• Edição 134
  • 10 de julho de 2008

Por uma boa causa

Fumacê causa danos ao meio ambiente

Priscila Biancovilli

A passagem dos carros ditos “fumacê” foi interrompida no início de 2008, na cidade do Rio de Janeiro, por determinação do prefeito César Maia. Na época, alegou-se que a substância provocaria um desequilíbrio ambiental, por matar pequenos insetos além do mosquito da dengue. Afinal, a pulverização do inseticida Malathion – usado para este fim – traz mais benefícios ou prejuízos para a natureza e a sociedade como um todo? Este é o assunto da nossa segunda matéria do especial Meio Ambiente.

Características

O fumacê é um veneno em forma de óleo, transformado em gotículas por uma máquina especial que o espalha pelas ruas. Esse veneno cobre todas as superfícies, como telhados, plantas, janelas e gramados. Em um dia de chuva, o material é “varrido” destes locais e cai nos leitos d’água (rios e lagos, principalmente). Tem-se então o envenenamento destes locais, que resulta na morte de micróbios e pequenos insetos, prejudicando o equilíbrio ambiental deste sistema. “Os peixes, que dependem de animais menores para se alimentar, também morrerão. Partindo para o ambiente terrestre, os pássaros sofrerão um grande impacto negativo, pois os seres vivos de que se alimentam, como besouros e formigas, não existirão em quantidade suficiente”, explica o professor Maulori Cabral, do departamento de Virologia do Instituto de Microbiologia da UFRJ.

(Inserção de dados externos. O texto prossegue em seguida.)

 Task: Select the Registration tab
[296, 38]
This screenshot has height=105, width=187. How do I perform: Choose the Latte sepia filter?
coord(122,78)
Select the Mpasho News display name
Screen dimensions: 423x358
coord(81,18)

De acordo com Maulori, o fumacê não diminuiria os casos de dengue durante a última grande epidemia no verão de 2008. “Os mosquitos que agora existem são descendentes daqueles que, no passado, resistiram aos primeiros fumacês. Testes feitos em laboratório mostraram que a eficiência desta substância chegava próxima a 100%. Porém, alguns sobreviviam, e estes insetos acasalavam e deixavam filhotes, que se proliferam até hoje. Ensaios feitos em laboratório mais recentemente demonstraram que a maior parte dos mosquitos não morre mais com o fumacê.”

A criação de um possível novo veneno não surtirá os efeitos desejados, pois, por mais que no início haja uma alta eficiência, com o tempo os mosquitos adquirirão resistência a ele. “Toda vez que existe uma barreira seletiva, se destacam aqueles organismos geneticamente diferentes, presentes no meio da população em proporção ínfima. Essa regra existe para todos os seres vivos, desde o micróbio até o ser humano”, destaca Maulori.

Muitas pessoas costumam fechar portas e janelas ao perceber a chegada do fumacê, em uma atitude julgada positiva pelo professor. “Esse é um veneno que se acumula nas gorduras do corpo, e pouco se sabe sobre seus efeitos tóxicos a médio e longo prazo. Esse produto, apresentado inicialmente como uma solução promissora, pode gerar conseqüências desastrosas.”

Maulori faz questão de afirmar que a destruição e desequilíbrio do meio ambiente provocados pelo homem podem gerar conseqüências desastrosas às gerações seguintes. “Meio ambiente implica em conviver harmoniosamente com a natureza. Se você fizer bem a ela, ela te fará bem. Se você tratá-la mal, ela te cobra com juros e correção monetária”, finaliza.

Dengue no Rio

A última epidemia de dengue no Estado do Rio de Janeiro foi considerada a mais violenta dos últimos tempos. De acordo com dados da Secretaria Municipal de Saúde, a doença causou mais de 30 mil vítimas e 31 mortes, de janeiro a março de 2008, apenas na cidade do Rio de Janeiro. No centro desta crise, causou polêmica a decisão do prefeito César Maia de proibir a passagem dos chamados carros fumacê, anteriormente bastante utilizados como forma de combate a mosquitos transmissores de doenças.

Apesar da recusa do prefeito carioca em aplicar o produto nas ruas da cidade, algumas cidades da região metropolitana organizaram mutirões da dengue e aderiram ao fumacê. No último mês de abril, por exemplo, o “Mutirão da Cidadania” visitou 96 comunidades carentes do Estado do Rio de Janeiro, e o carro fumacê circulou por todas elas.